AVAILABLE DATA -

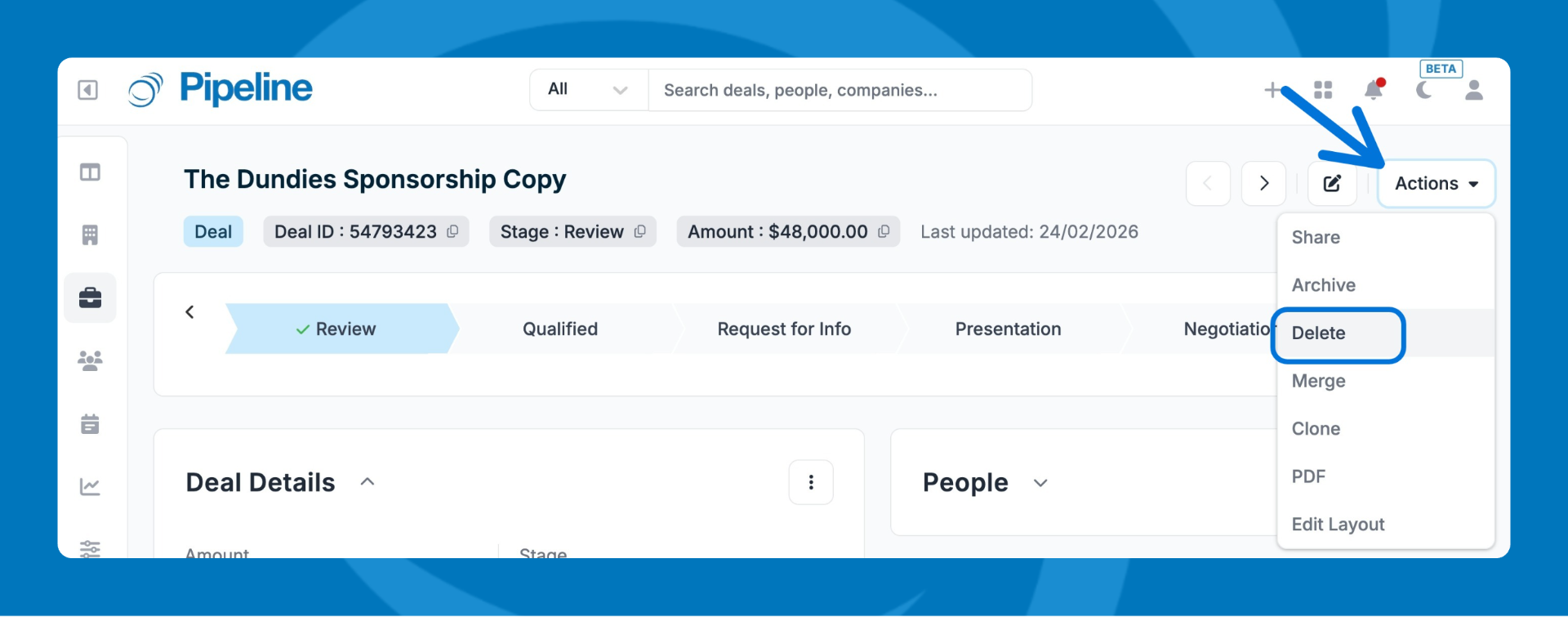Choose Clone in the Actions menu
Screen dimensions: 1568x617
pos(1316,429)
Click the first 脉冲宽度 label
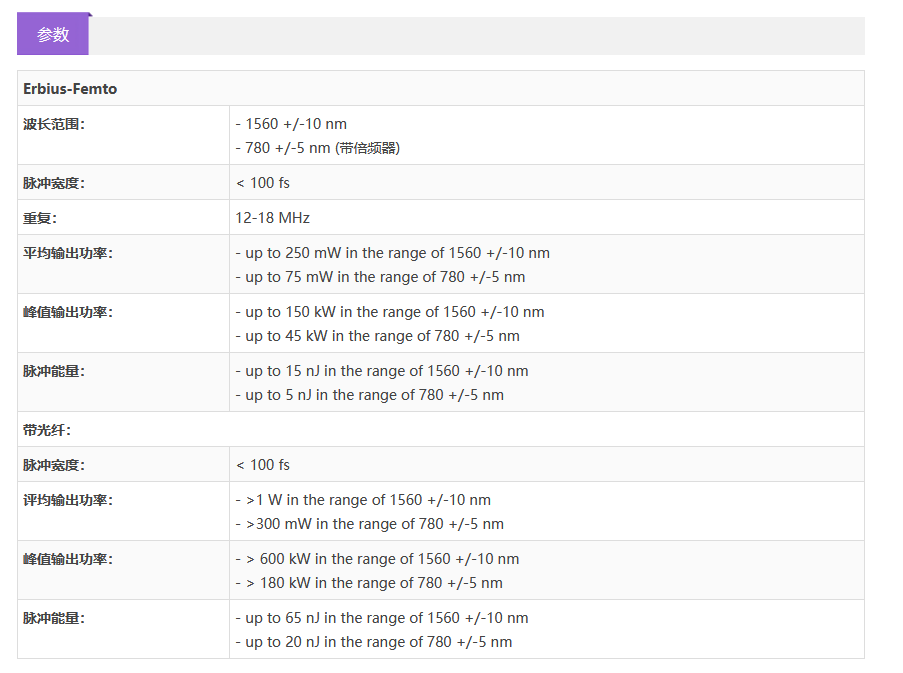The height and width of the screenshot is (673, 903). tap(54, 183)
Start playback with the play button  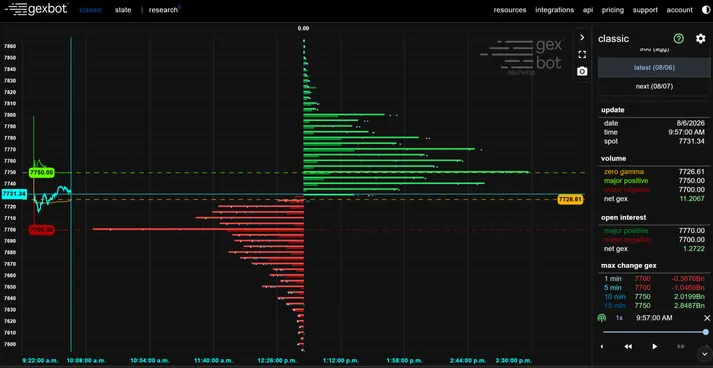tap(654, 347)
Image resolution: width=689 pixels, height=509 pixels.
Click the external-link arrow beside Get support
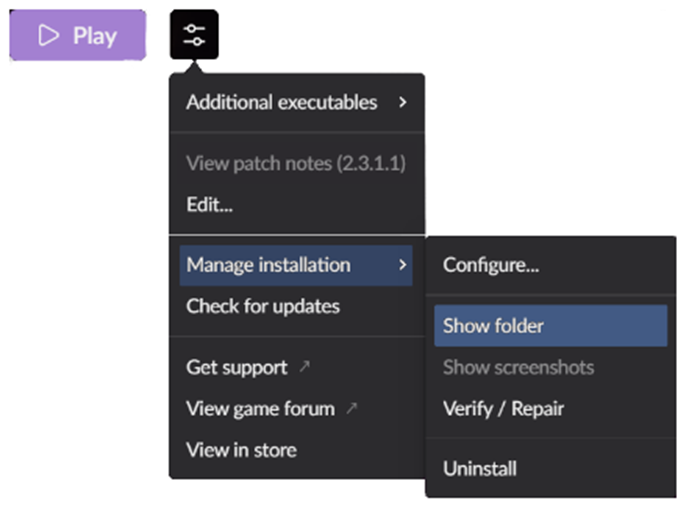[304, 367]
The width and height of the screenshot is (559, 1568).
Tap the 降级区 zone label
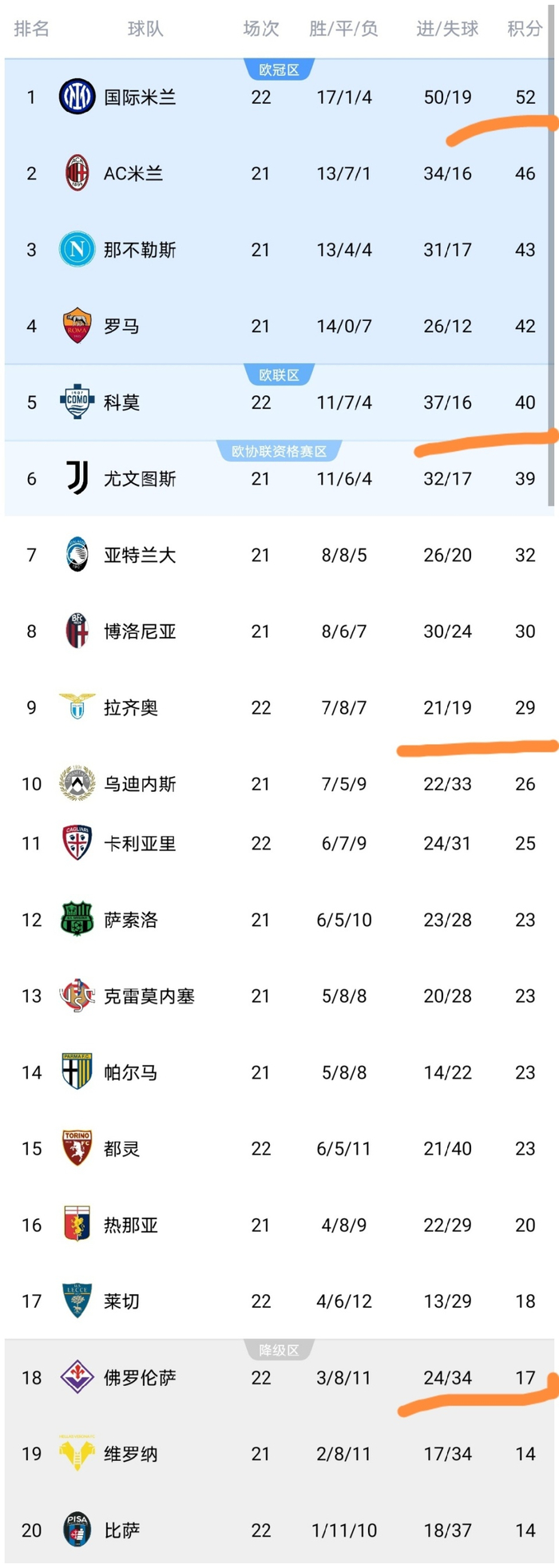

DESCRIPTION OF THE TASK -
The lines to copy run from the line containing "Click the external-link" through the end of the data above; copy exactly those, minus the pictures.

RESPONSE AREA -
Click the external-link arrow beside Get support
[304, 367]
The width and height of the screenshot is (559, 1568).
Tap the 降级区 zone label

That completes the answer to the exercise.